Background: A Penalty is a Tax
The ACA was passed by Congress, then under unified control of the Democratic party, and signed into law by President Barack Obama on March 23, 2010.iv “A critical component of the Act’s design was the individual mandate, which provides that each ‘applicable individual shall…ensure that the individual…is covered under minimum essential [health insurance] coverage.’”v Therefore, the ACA imposed a monetary penalty upon most individuals who failed to obtain coverage.vi
In National Federation of Independent Business v. Sebelius, 567 U.S. 519 (2012), the Court recognized “Congress’ enumerated powers did not allow it to impose such a mandate.”vii However, the Court upheld the mandate by characterizing the financial penalty imposed on those who failed to comply with the mandate as a tax.viii
The Republican party won unified control of Congress in 2014 and President Donald Trump was elected in 2016. Therefore, “[in] 2017, Congress effectively nullified the penalty by setting its amount at $0.”ix
In 2018, Texas and 17 other states sued the Secretary of Health and Human Services among others and sought a declaration the individual mandate is unconstitutional and not severable from the rest of the law.x The District Court agreed with this analysis and declared the entire ACA unlawful.xi The Fifth Circuit Court of Appeals agreed the individual mandate was unconstitutional but remanded the case to the District Court for further proceedings on the question of severability.xii The Supreme Court of the United States granted certiorari.
No Penalty, No Standing
The U.S. Constitution vests the Supreme Court with the power to adjudicate “Cases” and “Controversies.”xiii The Court has interpreted this power to include the requirement a litigant must have standing.xiv To have standing, a plaintiff must “allege personal injury fairly traceable to the defendant’s allegedly unlawful conduct and likely to be redressed by the requested relief.”xv
In California v. Texas, the individual plaintiffs alleged they were injured because the individual mandate required them to buy health insurance.xvi The state plaintiffs claimed injuries in the form of increased administrative expenses required by the individual mandate.xvii Therefore, the Court had to decide whether the plaintiffs had standing before considering whether the individual mandate is unconstitutional.
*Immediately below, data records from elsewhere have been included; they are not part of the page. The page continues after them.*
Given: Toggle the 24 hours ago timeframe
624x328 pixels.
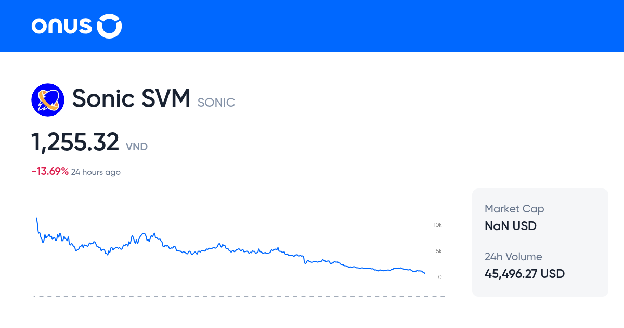Looking at the screenshot, I should (95, 172).
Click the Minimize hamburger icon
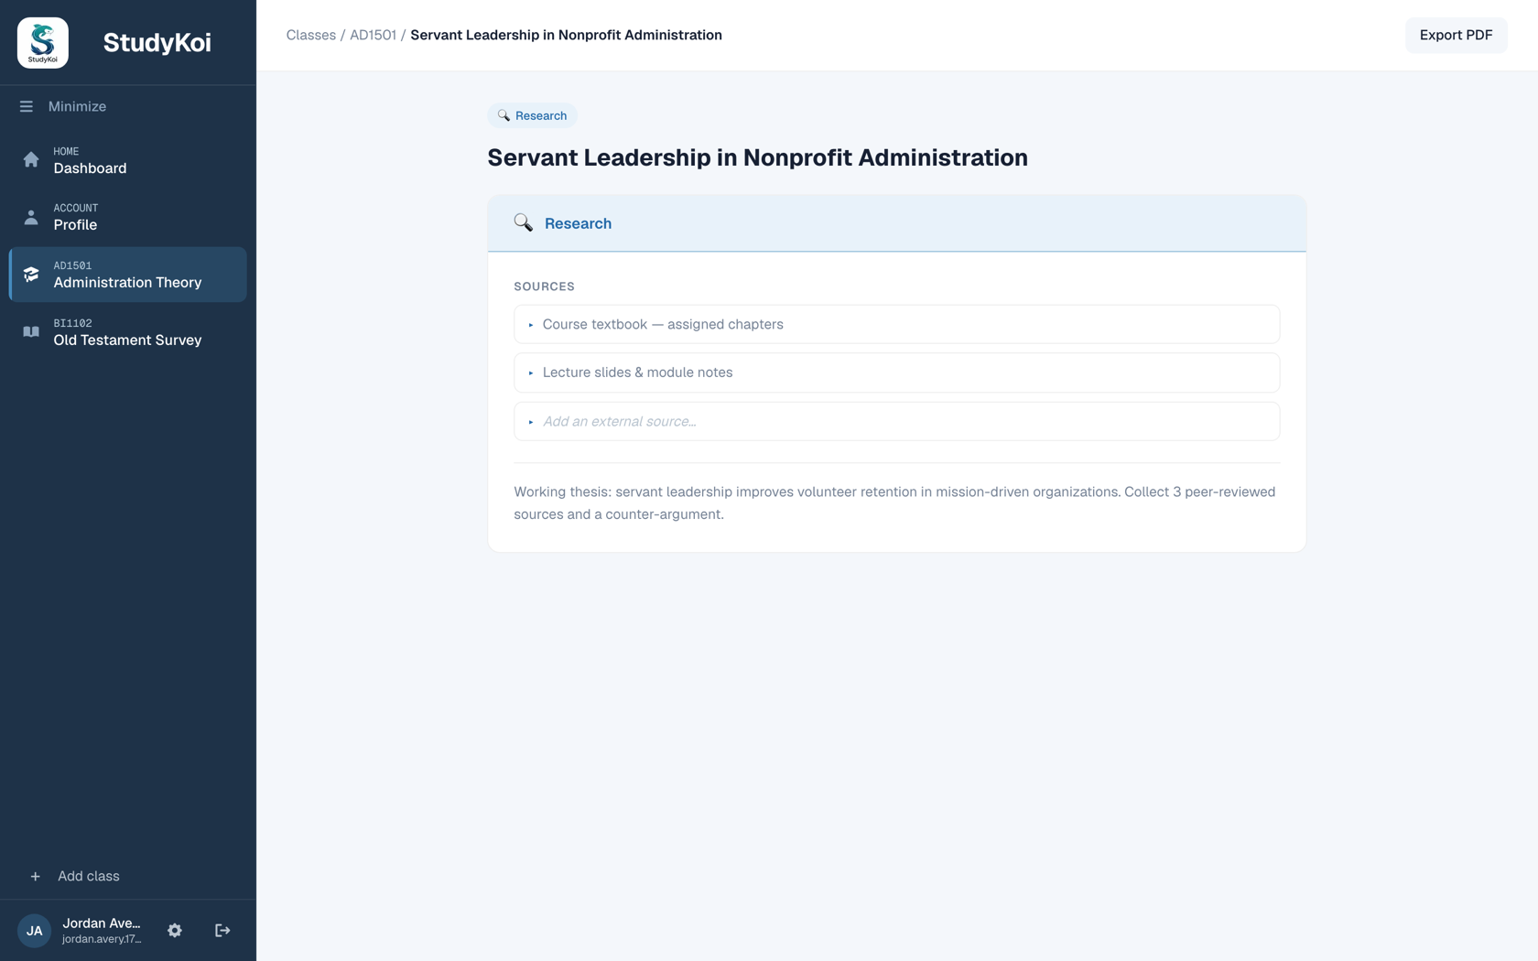This screenshot has height=961, width=1538. (27, 106)
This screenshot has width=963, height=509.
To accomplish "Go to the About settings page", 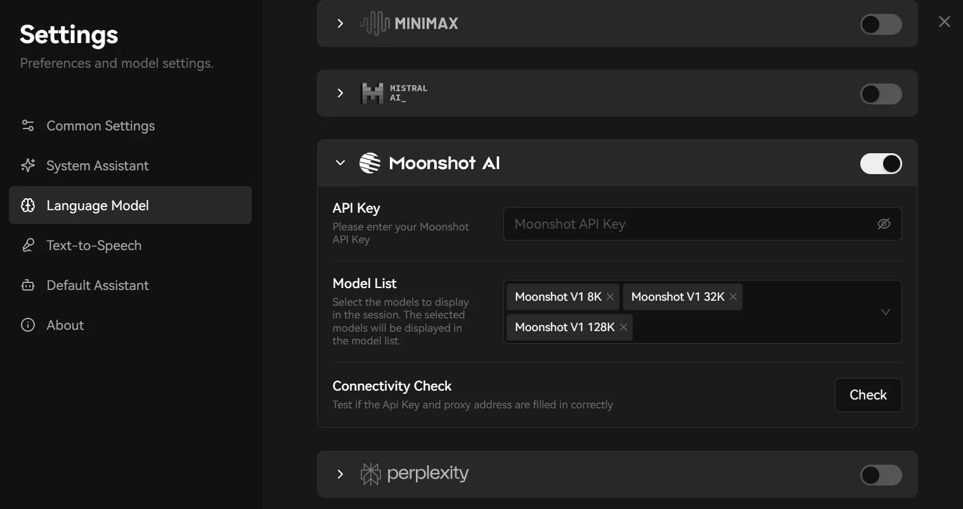I will pyautogui.click(x=65, y=325).
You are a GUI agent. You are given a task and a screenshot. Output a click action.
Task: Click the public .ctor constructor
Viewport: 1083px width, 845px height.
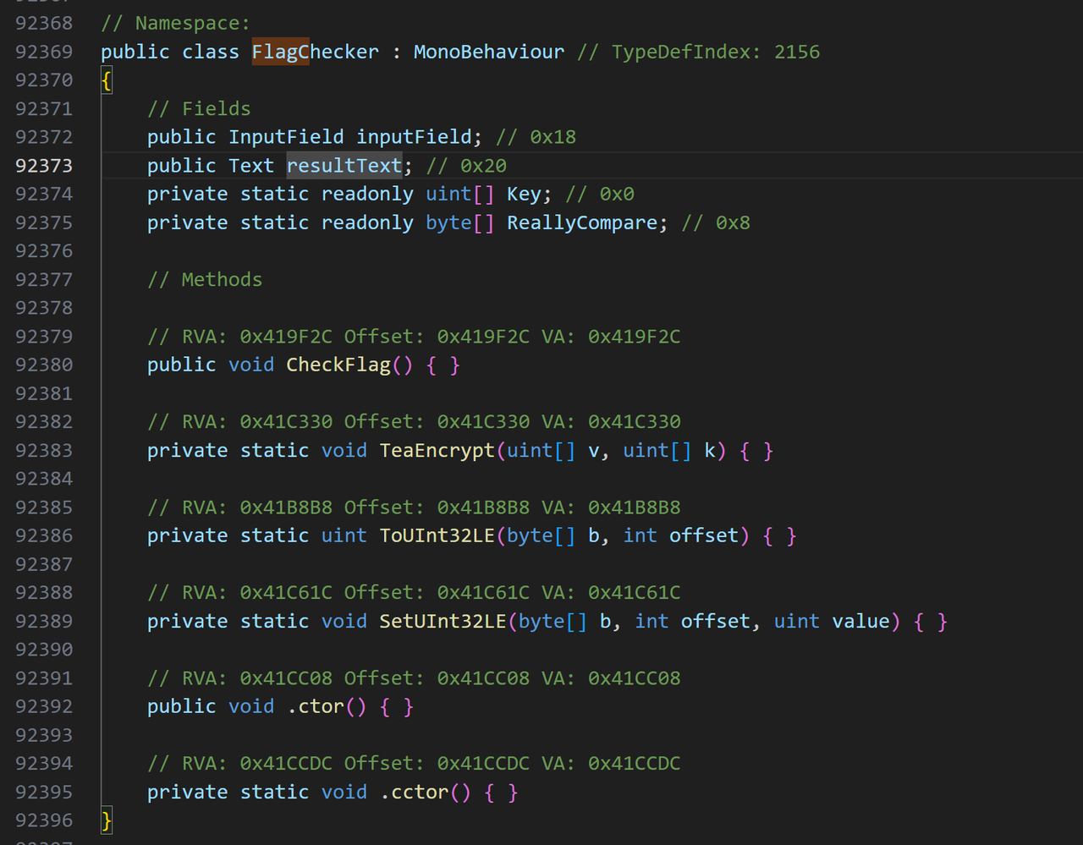tap(315, 707)
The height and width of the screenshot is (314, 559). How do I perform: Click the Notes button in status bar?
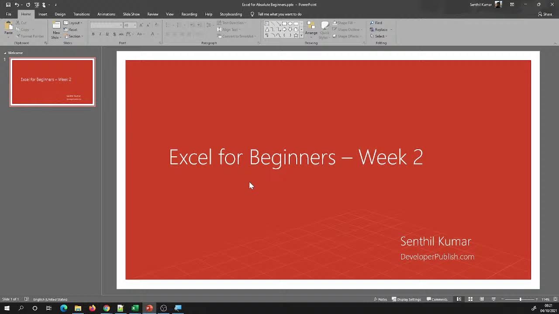click(380, 299)
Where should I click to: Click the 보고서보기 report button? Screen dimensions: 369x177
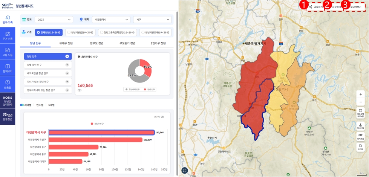pos(355,7)
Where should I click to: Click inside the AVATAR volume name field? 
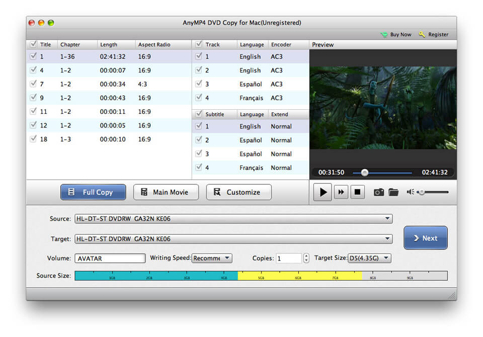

Justice Breyer delivered the opinion of the Court, in which a majority of seven justices agreed “[with] the penalty zeroed out, the IRS can no longer seek a penalty from those who fail to comply” with the individual mandate.xviii Therefore, the plaintiffs do not have standing because “there is no possible Government action that is causally connected to the plaintiffs’ injury – the costs of purchasing health insurance.”xix
Takeaway: Everything Stays the Same
In practical terms, this means the individual mandate will remain in place, and the question of whether the individual mandate is unconstitutional will remain unanswered for the time being. Insurance carriers should carefully monitor further developments regarding the ACA as this issue continues to develop.
i California et al. v. Texas et al., No. 19-840 (S. Ct. Jun. 17, 2021).
ii The vote was seven to two in favor.
iii Id. at 23.
iv 42 USC § 18001
v California v. Texas, Supra, at 4.
vi Id. (slip op., at 1).
vii Id. (Tomas, J. concurring op., at 2).
ix Id. at 1.
x Id. at 3.
xi Id. at 4.
xiii Article III, § 2, U.S. Constitution
xiv California v. Texas, Supra, at 4.
xv Id. at 4, citing DaimlerChrysler Corp v. Cuno, 547 U.S. 332, 342 (2006) (internal quotation marks omitted).
xvi Id. at 5.
xvii Id. at 10.
xviii Id. at 5.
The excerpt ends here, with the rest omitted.